Tasks to perform ▸
1. Copy out everything in the poetry interview from "I have just" down to "with you here!)", word for word.
2. Pick up the interview on poetry and oppositional thought after its last line and write the next part.

*** Supplied passage ***

DD: In your first dispatch, you write: “Poetry is and always will be an unruly opening of profound modes of oppositional thought, a constant reset of “knowledge” and its categories, a site of revelation for unprecedented form and exorbitant meaning.” How do you see these “modes of oppositional thought” operating in this era of “alternative facts” and what you’ve called a “reality TV ontology”?
MB: Modes of oppositional thought operate within, and in fact are part of the crucial in-formation of, temporary autonomous zones that proliferate a-centrally to greater or lesser degrees in relation to the Given. They are openings, the play of emergence where you pick up news of that elsewhere that is here, always here and in this moment that Octavio Paz named otherness. Alternative facts and Reality TV ontology are conditions that only signify within the discourses determined by modernity. And as Charles Olson tried to tell people, we are already way past that.
No wonder the categories are breaking down. No wonder truth is evaporating in the desperate struggle to adjust to our groundlessness. It’s modernity’s truth without meaning, truth as an accurate measure of only the material extension of the cosmos, truth as fact whose techne creates the massive commodification machine that feeds the endless markets that arise to create sites where brief, fleeting experiences that resemble what used to be called meaning occur at endless points of purchase. What a deal. And even poetry, which I used to consider the anti-commodity, the death of commodification, has been turned into a token to advance careers, establish hoards of cultural capital, and found academic empires.
Temporary autonomous zones celebrate groundlessness as opportunity for the imagination to go on a tear. They don’t require bourgeois truth because modes of oppositional thought are creative, not reactive. We are the inheritors of the inevitable disintegration of a 500-year-old system riddled with violent, irresolvable contradictions that are coming to head. Temporary autonomous zones are forays into what John Clarke called “world completion,” looking out, not back, seizing the opportunity to articulate new groundings that refuse to become grounded.
KJ: That is a wonderful passage in our first, opening Dispatch, isn’t it? A kind of encapsulated Poetics. I wish I’d written it. But Mike usually comes up with the best lines. Not that I don’t get lucky and trip across a few myself. Which Mike then revises for me. No just kidding. The two of us actually have a fully fraternal and non-competitive collaboration. Quite amazing, really, that we’ve gone on this long, at this level of intensity, with no major blowups. Not exactly the most common thing in poetry circles.
I have just one comment here, about Mike’s use of the term “alternative fact.” It’s not really a disagreement with what Mike says, so much as an expansion of the term into other criteria: Poetry is its own alternative fact, the constructive ethical flip side to the manipulative “alternative facts” of ideological dissimulation and propaganda. To poach from Picasso (or was that Pessoa?) we aim to lie our asses off in name of the truth. And to poach from Eileen Myles’s cool blurb on the back of the Resist Much/Obey Little anthology, we will drown their banal, manipulative lies with the clear water of our truth-telling ones. (Mike, don’t blow up on me for first time for disagreeing with you here!)
DD: Kent, you and Michael have spent your artistic lives challenging orthodoxies and status quos inside and outside the poetry world. How, if at all, has this mission changed post-election?

*** End of Supplied passage ***
*** Input data ***

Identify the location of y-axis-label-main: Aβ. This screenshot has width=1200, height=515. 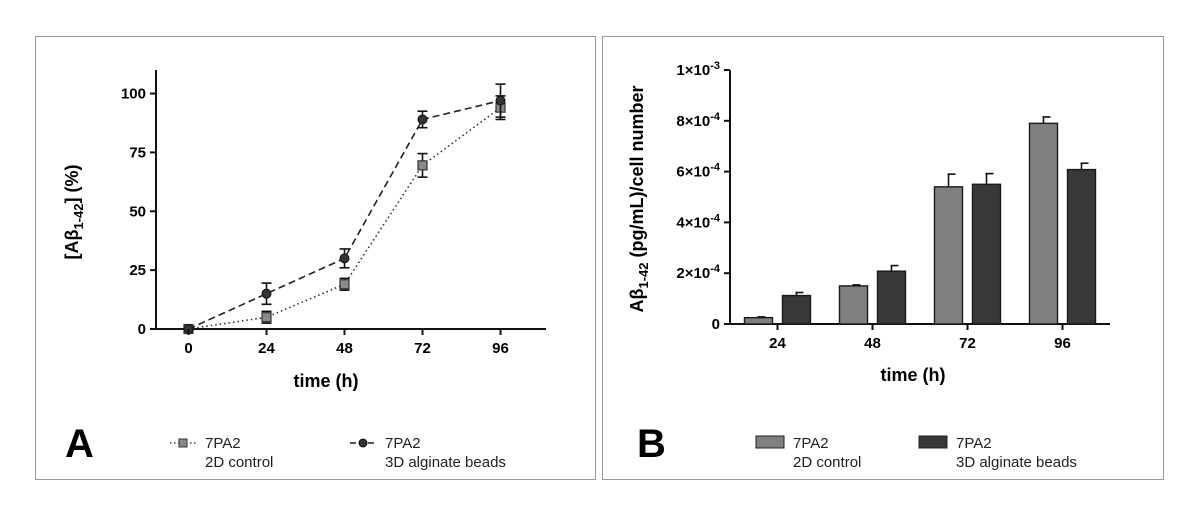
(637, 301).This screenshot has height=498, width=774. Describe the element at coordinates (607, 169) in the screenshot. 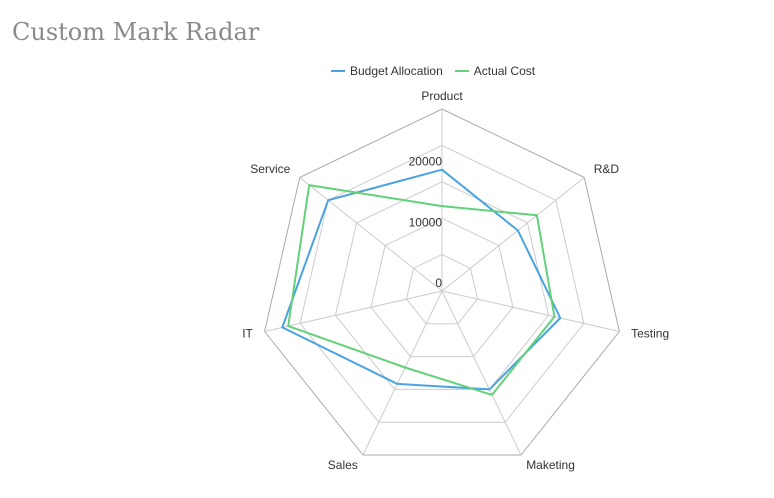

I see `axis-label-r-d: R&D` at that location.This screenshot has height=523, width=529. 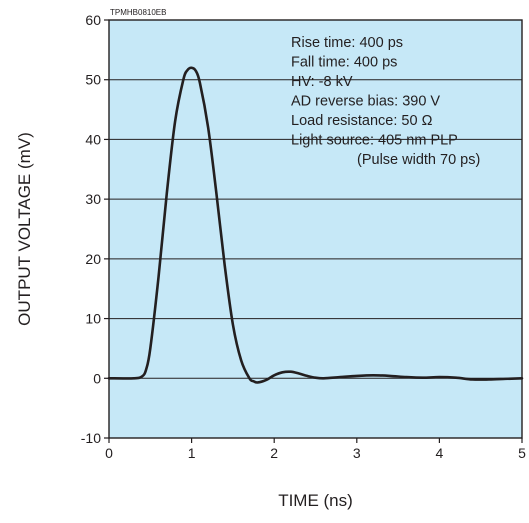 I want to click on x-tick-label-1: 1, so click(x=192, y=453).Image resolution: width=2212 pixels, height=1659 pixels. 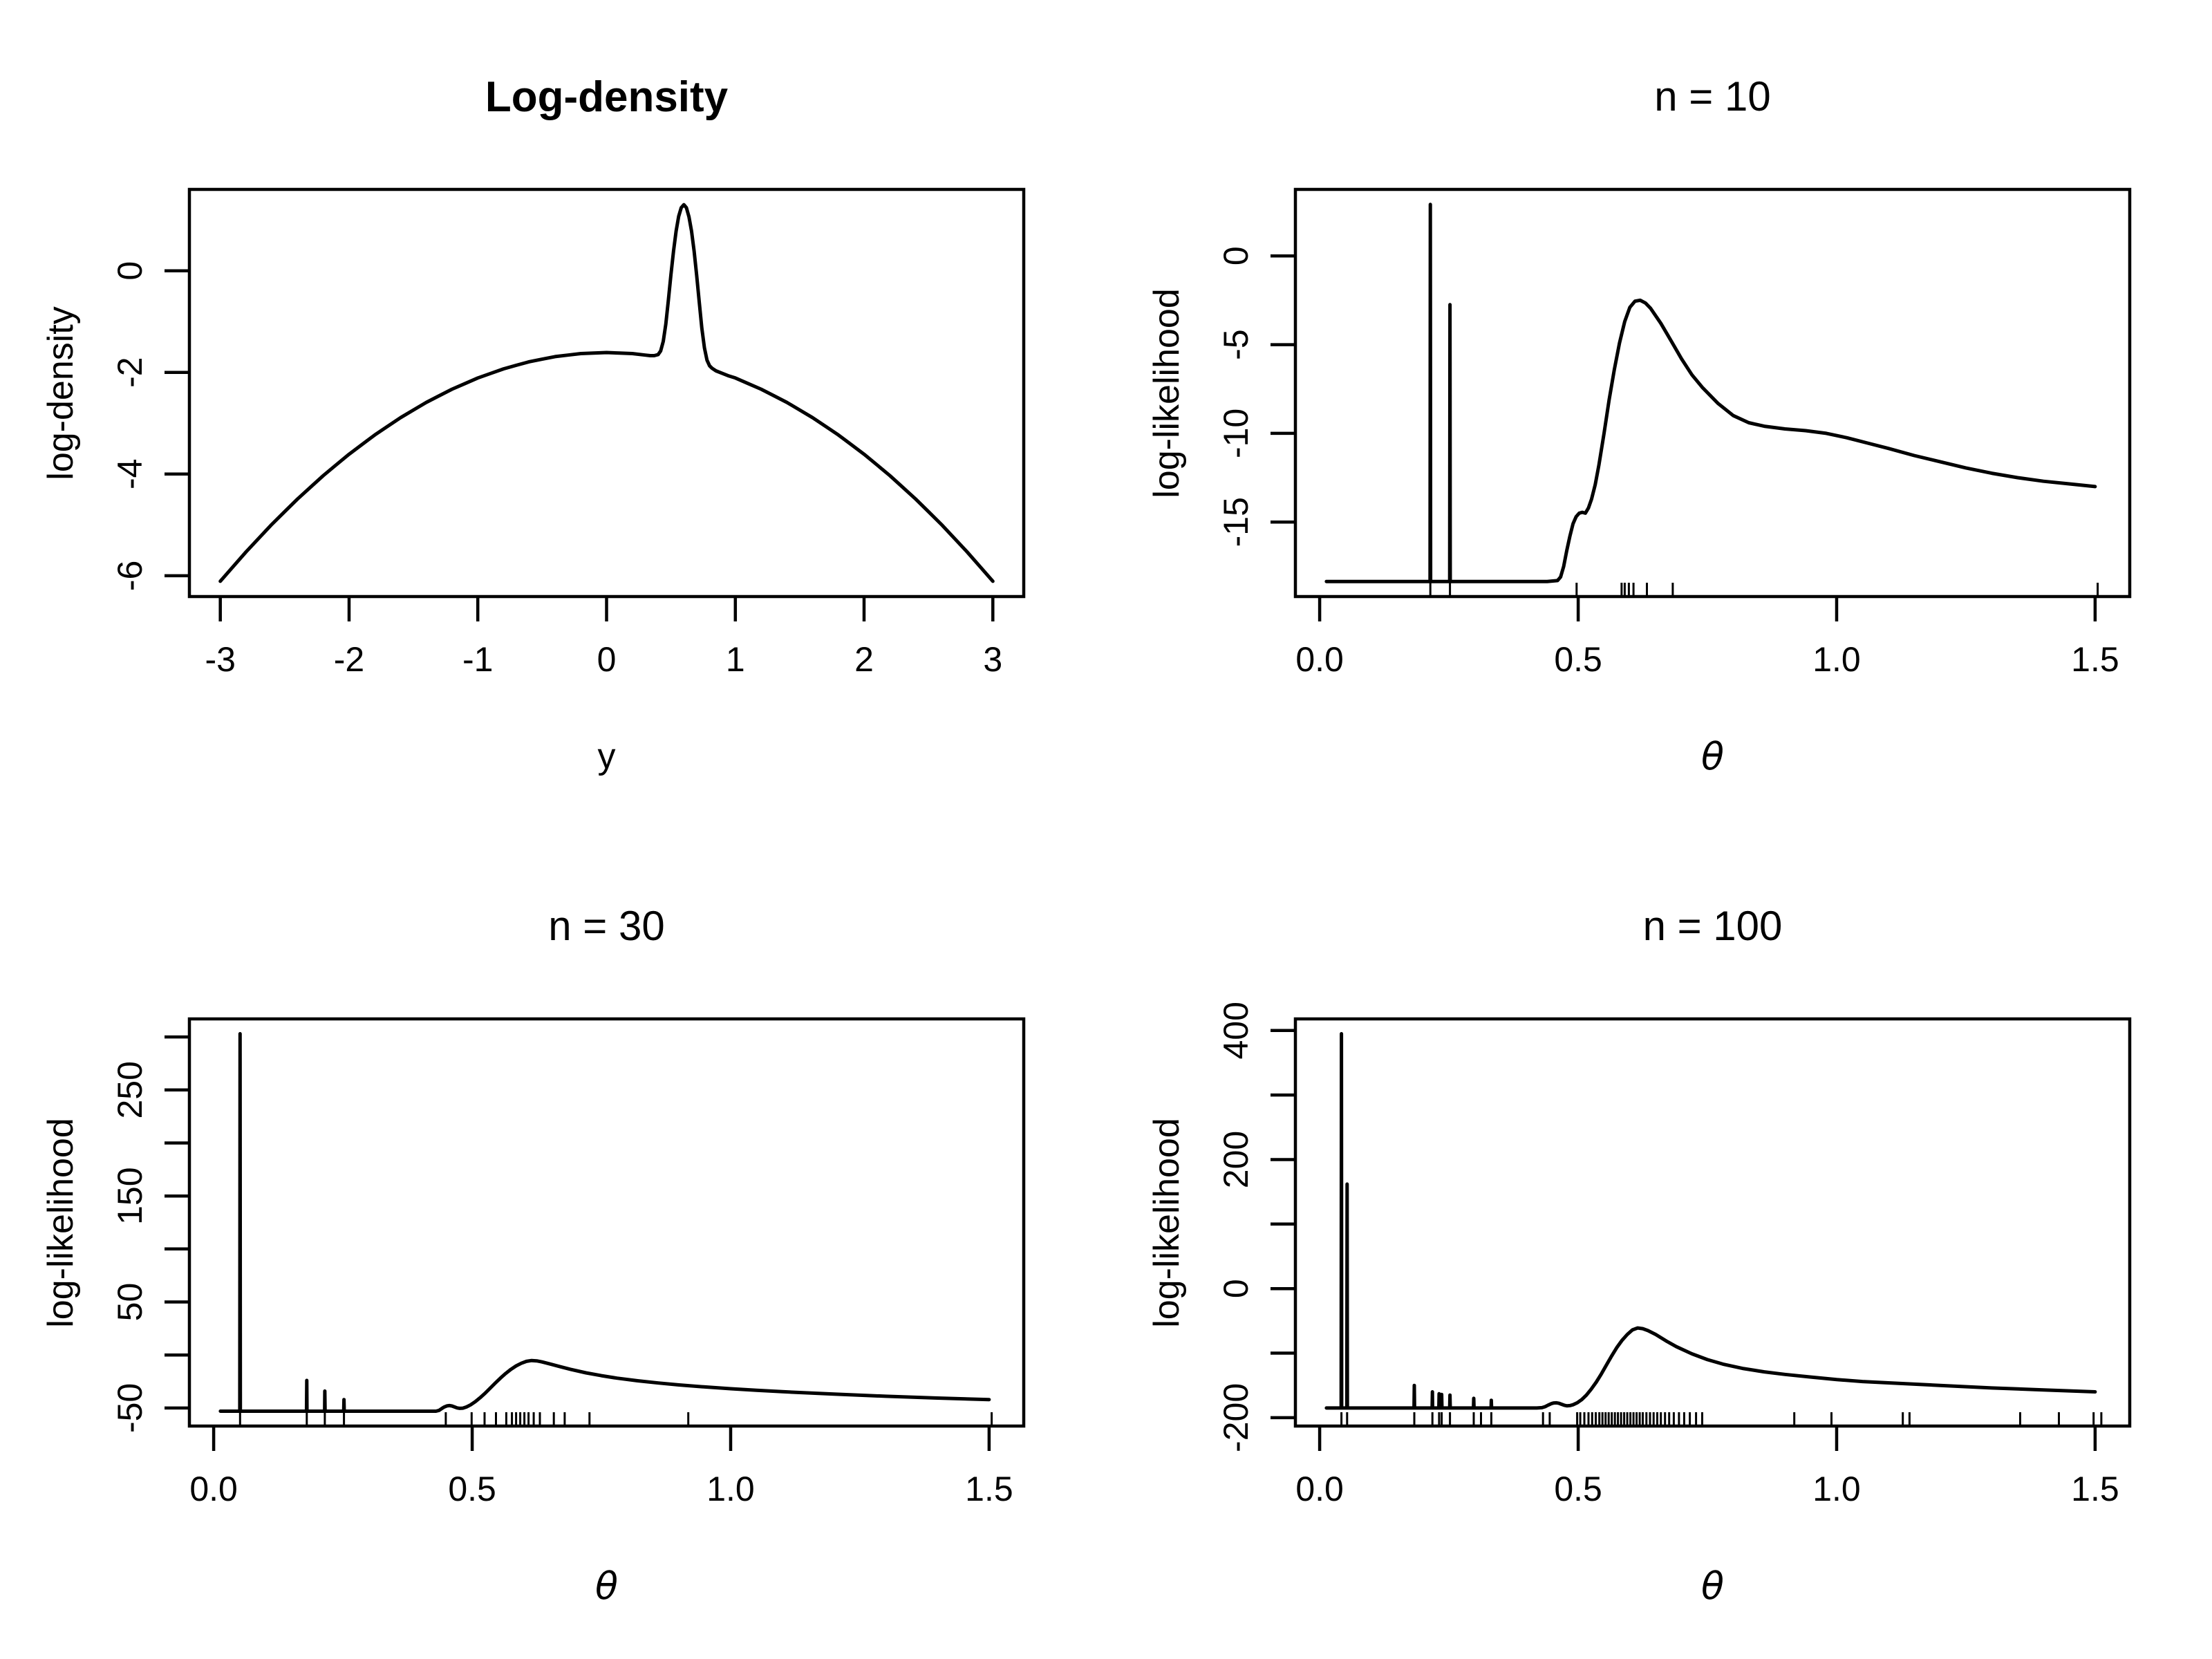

*** End of Input data ***

Task responses ▸
1.
I have just one comment here, about Mike’s use of the term “alternative fact.” It’s not really a disagreement with what Mike says, so much as an expansion of the term into other criteria: Poetry is its own alternative fact, the constructive ethical flip side to the manipulative “alternative facts” of ideological dissimulation and propaganda. To poach from Picasso (or was that Pessoa?) we aim to lie our asses off in name of the truth. And to poach from Eileen Myles’s cool blurb on the back of the Resist Much/Obey Little anthology, we will drown their banal, manipulative lies with the clear water of our truth-telling ones. (Mike, don’t blow up on me for first time for disagreeing with you here!)

2.
KJ: Yes, I suppose that is true, how we’ve spent our artistic lives. It’s one reason we are outsider pariahs with overdue AARP cards. Not to mention that it’s why we never get invited to any poetry soirees on either of the three coasts (I’m including the Great Lakes, there, where I live). Or in the Dakotas or Saskatchewan, for that matter. So: Know what you are getting into, thou hordes of young poets at the AWP, now yearning to emulate our gadfly proclivities…
Seriously, I know what you’re getting at, Dante: That in the introduction to the anthology, Mike and I forcefully call for a united front of poets, across the tendencies and factions. And this is something the big book represents and enacts, to be sure, as its contents reflect all manner of “aesthetic” allegiances, from the colloquial and prosaic to the experimental and paratactic. Calling for such a united front would seem to provisionally put “poetry war” critique on hold, right? So, you ask a good question.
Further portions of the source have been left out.